(Collection entries)
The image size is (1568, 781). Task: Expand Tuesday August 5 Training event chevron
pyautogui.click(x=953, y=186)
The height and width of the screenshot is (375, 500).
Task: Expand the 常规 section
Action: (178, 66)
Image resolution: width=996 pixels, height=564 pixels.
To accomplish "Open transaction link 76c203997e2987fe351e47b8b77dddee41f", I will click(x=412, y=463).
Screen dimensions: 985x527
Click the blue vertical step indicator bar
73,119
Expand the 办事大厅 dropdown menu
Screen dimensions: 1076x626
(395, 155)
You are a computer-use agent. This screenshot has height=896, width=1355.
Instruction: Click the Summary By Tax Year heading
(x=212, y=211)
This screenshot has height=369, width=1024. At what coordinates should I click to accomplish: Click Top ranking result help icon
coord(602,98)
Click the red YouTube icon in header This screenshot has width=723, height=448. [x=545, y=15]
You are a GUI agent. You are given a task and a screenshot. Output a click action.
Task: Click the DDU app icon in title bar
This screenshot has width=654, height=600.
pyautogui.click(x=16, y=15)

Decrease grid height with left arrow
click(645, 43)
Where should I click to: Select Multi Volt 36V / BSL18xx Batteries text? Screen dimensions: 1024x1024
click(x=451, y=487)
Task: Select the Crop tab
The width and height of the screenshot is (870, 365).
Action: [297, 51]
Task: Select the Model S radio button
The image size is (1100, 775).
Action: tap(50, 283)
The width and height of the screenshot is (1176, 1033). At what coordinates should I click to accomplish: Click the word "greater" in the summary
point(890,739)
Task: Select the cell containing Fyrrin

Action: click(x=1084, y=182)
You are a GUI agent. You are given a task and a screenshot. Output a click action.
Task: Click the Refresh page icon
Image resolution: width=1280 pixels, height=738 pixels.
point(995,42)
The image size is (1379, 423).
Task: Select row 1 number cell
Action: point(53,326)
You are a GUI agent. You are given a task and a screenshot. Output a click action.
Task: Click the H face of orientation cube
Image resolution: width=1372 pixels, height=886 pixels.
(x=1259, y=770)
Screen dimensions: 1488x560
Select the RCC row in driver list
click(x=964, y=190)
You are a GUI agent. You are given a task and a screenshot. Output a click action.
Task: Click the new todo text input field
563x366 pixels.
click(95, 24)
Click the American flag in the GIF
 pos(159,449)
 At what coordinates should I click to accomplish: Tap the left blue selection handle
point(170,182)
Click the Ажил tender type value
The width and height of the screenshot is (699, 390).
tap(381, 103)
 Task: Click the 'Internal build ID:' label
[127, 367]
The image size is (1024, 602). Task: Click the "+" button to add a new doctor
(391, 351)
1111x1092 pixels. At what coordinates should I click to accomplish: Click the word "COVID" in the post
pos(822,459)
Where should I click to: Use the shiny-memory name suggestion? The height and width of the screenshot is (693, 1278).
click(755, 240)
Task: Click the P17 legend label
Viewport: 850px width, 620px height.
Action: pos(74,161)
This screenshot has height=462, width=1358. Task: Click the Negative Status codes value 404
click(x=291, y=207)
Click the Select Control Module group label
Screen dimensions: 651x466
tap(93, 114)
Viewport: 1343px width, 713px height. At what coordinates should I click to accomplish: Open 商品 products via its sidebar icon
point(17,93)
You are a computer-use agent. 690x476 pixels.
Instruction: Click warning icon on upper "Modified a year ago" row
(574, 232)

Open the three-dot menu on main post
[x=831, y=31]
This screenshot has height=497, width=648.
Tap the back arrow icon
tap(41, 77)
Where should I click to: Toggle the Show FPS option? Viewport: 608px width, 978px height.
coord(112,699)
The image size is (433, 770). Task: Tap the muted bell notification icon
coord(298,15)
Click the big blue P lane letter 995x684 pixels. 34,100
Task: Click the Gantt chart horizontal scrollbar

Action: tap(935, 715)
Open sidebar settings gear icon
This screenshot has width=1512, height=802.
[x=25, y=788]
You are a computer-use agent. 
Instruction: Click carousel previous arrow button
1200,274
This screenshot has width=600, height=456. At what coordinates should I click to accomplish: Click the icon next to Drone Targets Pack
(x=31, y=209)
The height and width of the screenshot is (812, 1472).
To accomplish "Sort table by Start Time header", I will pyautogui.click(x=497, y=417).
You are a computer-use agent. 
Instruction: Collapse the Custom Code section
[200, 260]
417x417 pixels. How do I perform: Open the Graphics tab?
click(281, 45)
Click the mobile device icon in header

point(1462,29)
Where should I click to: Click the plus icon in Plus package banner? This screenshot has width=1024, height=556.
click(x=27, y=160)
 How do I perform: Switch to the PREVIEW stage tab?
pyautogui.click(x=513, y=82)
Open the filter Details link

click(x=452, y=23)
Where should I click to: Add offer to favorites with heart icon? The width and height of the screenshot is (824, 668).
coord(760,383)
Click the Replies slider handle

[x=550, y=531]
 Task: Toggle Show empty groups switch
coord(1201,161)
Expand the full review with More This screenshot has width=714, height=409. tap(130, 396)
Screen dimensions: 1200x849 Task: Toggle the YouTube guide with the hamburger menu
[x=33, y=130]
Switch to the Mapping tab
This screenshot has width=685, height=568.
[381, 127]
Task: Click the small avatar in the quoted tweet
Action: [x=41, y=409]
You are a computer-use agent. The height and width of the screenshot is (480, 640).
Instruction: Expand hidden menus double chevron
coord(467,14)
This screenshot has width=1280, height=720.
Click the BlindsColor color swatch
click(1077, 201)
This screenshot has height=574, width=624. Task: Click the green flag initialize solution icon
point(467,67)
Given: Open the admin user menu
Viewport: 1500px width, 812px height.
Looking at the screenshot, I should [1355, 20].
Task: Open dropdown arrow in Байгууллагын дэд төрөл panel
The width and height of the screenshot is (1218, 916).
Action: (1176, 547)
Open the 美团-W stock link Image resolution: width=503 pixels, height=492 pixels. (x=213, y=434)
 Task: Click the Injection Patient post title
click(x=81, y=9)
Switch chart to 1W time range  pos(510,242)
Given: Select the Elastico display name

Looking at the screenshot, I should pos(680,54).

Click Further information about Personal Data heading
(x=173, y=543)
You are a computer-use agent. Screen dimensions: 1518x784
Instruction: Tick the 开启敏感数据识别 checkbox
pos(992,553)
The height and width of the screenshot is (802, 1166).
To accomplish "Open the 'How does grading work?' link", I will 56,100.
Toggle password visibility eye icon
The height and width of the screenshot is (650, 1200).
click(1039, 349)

▸ **TASK DIRECTIONS**
Please find every line in the records that contains the word "computer", and copy it out.

▸ **TASK RESULT**
You are a computer-use agent. This screenshot has height=896, width=1355.
You are a computer-use agent. 690x476 pixels.
You are a computer-use agent. 
You are a computer-use agent. 
You are a computer-use agent. The height and width of the screenshot is (480, 640).
You are a computer-use agent. Screen dimensions: 1518x784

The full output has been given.